◆ EXCERPT PROVIDED ◆
** start **

This analyzes the features of training set A and prints a report. As the features are the same for all locations, we assume that it does not matter what location we create the report for when trying to observe correlations.

![image.png](attachment:image.png)

#### Pressure: `msl_pressure:hPa`, `pressure_100m:hPa`, `pressure_50m:hPa`, `sfc_pressure:hPa`

We observe a strong correlation between all the features about pressure. It could therefore be useful to combine them into one column by for example using mean.

#### Radiation: `diffuse_rad:W`, `direct_rad:W`, `diffuse_rad_1h:J`, `direct_rad_1h:J`

All these features have a strong correlations between each other. Combining the features of the metric could give more information about the radiation. Two new features could therefore be made where one of them is the mean of `diffuse_rad:W` and `direct_rad:W` and the other one the mean of `diffuse_rad_1h:J`, `direct_rad_1h:J`.


#### Snow: `snow_density`, `snow_depth`, `snow_drift`, `snow_melt_10min` and `snow_water`

These attributes are interesting when there is snow, however when there is no snow, the rate at which it melts does not matter in terms of solar production (since ther is no snow). 

Thus a state where `snow_melt_10min` = `0` can be very bad when there is snow, and totally irrelevant when there is none. 


# Models and feature engineering

## Linear regression, HistGradientBoosting and Random Forrest

As mentioned earlier we need to downscale x so that we have the same amount of columns for x and y. This was the first problem we tried to solve. In the beginning we agreed to use simple models to test if the data aggregation and cleaning worked and produced an accepted prediction. We also align with the x-data and y-data by merging on `time` and `date_forecast` columns.

** end **

◆ SUPPLIED DATA ◆
** start **

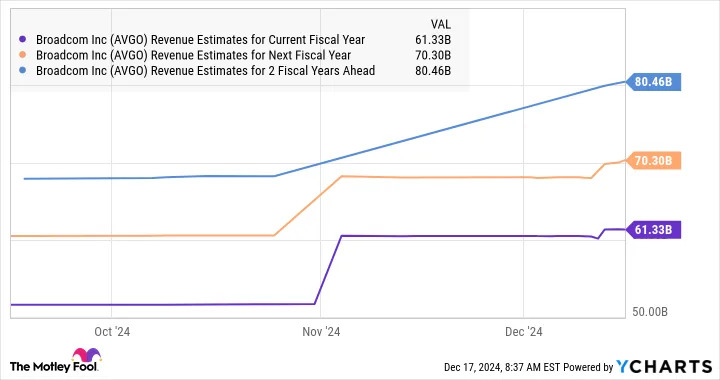Click the 50.00B y-axis label
The height and width of the screenshot is (380, 720).
[650, 312]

** end **

◆ THINGS TO DO ◆
a: Output the passage of the feature analysis notes from "These attributes are" to "is no snow).".
b: Answer these questions about the feature analysis notes:
(i) Which training set do the notes analyze?
(ii) What operation is given as an example for combining the pressure features into one column?
(iii) On which two columns are the x-data and y-data merged?
c: Extend the feature analysis notes past their final sentence.

◆ THE RESULTS ◆
a:
These attributes are interesting when there is snow, however when there is no snow, the rate at which it melts does not matter in terms of solar production (since ther is no snow).

b:
(i) Training set A.
(ii) Taking the mean.
(iii) `time` and `date_forecast`.

c:
At this stage we did not have the reading of the data that was used in at the top of this notebook to plot. We had a much simpler reading where we directly read all data and did not concatenate observed and estimated until the aggregation.

In [None]:
X_train_estimated_a = pd.read_parquet('../data/A/X_train_estimated.parquet')
X_train_estimated_b = pd.read_parquet('../data/B/X_train_estimated.parquet')
X_train_estimated_c = pd.read_parquet('../data/C/X_train_estimated.parquet')

X_train_observed_a = pd.read_parquet('../data/A/X_train_observed.parquet')
X_train_observed_b = pd.read_parquet('../data/B/X_train_observed.parquet')
X_train_observed_c = pd.read_parquet('../data/C/X_train_observed.parquet')

X_test_estimated_a = pd.read_parquet('../data/A/X_test_estimated.parquet')
X_test_estimated_b = pd.read_parquet('../data/B/X_test_estimated.parquet')
X_test_estimated_c = pd.read_parquet('../data/C/X_test_estimated.parquet')

train_targets_a = pd.read_parquet('../data/A/train_targets.parquet')
train_targets_b = pd.read_parquet('../data/B/train_targets.parquet')
train_targets_c = pd.read_parquet('../data/C/train_targets.parquet')

### Data aggregation

In [None]:
"""
Clean up data set A, B and C
"""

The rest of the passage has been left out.